Fig. 8. Summary of key anti-tumor events occurring during neoadjuvant chemoimmunotherapy.

Neoadjuvant chemoimmunotherapy promotes LAMP3⁺ DCs aggregation in tumor lesions, and the increased LAMP3⁺ DCs acquire tumor antigen, migrate and interact with lymphocytes, and participate in the activation, recruitment, and regulation of T/B lymphocytes through L-R interactions. Anti-PD-1 therapy reinvigorates the expansion of intratumoral CD4⁺ T cells and peripheral cytotoxic CD8⁺ T clones and promoted CD8⁺ T cells migration to tumor tissues to exert an anti-tumor effect. Neoadjuvant chemoimmunotherapy promotes more TLSs formation in NSCLC tumor tissues. In tumor-associated TLSs, IL-21 secreted by Tfh cells promotes B cells class switching to IgG1 and IgG3 but not IgA to mediate anti-tumor response.
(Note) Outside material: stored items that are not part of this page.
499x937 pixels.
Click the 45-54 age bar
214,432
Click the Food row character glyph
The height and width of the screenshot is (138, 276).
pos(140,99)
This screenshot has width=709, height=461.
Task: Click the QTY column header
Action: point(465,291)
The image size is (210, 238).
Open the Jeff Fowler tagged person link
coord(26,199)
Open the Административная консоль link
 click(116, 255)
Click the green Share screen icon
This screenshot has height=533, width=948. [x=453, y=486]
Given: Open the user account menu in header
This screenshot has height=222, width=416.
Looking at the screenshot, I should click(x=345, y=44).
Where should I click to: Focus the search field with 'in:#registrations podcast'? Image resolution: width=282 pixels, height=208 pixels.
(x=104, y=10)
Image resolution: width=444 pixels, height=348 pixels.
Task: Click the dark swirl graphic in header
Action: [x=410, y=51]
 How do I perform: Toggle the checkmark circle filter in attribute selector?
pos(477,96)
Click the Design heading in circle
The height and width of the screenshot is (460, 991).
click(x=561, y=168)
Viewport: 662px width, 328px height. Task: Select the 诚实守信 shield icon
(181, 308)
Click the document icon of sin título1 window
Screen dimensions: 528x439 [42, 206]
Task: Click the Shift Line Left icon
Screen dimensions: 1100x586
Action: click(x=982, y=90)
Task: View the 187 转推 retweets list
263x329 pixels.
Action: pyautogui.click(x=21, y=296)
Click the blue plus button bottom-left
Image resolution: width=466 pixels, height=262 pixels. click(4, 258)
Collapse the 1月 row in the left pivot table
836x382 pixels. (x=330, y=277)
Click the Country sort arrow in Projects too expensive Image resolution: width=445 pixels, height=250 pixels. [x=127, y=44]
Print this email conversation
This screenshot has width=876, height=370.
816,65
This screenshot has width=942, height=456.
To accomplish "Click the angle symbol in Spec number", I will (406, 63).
IgG1 and IgG3 antibodies bind to Fcγ receptor (FcγR) and trigger ADCC and antibody-mediated phagocytosis and mediate complement-based cytotoxicity. In addition, the decrease of immunosuppressive IgA⁺plasma cells and TNFRSF4⁺ Tregs lead to the repression of immunosuppression during chemoimmunotherapy.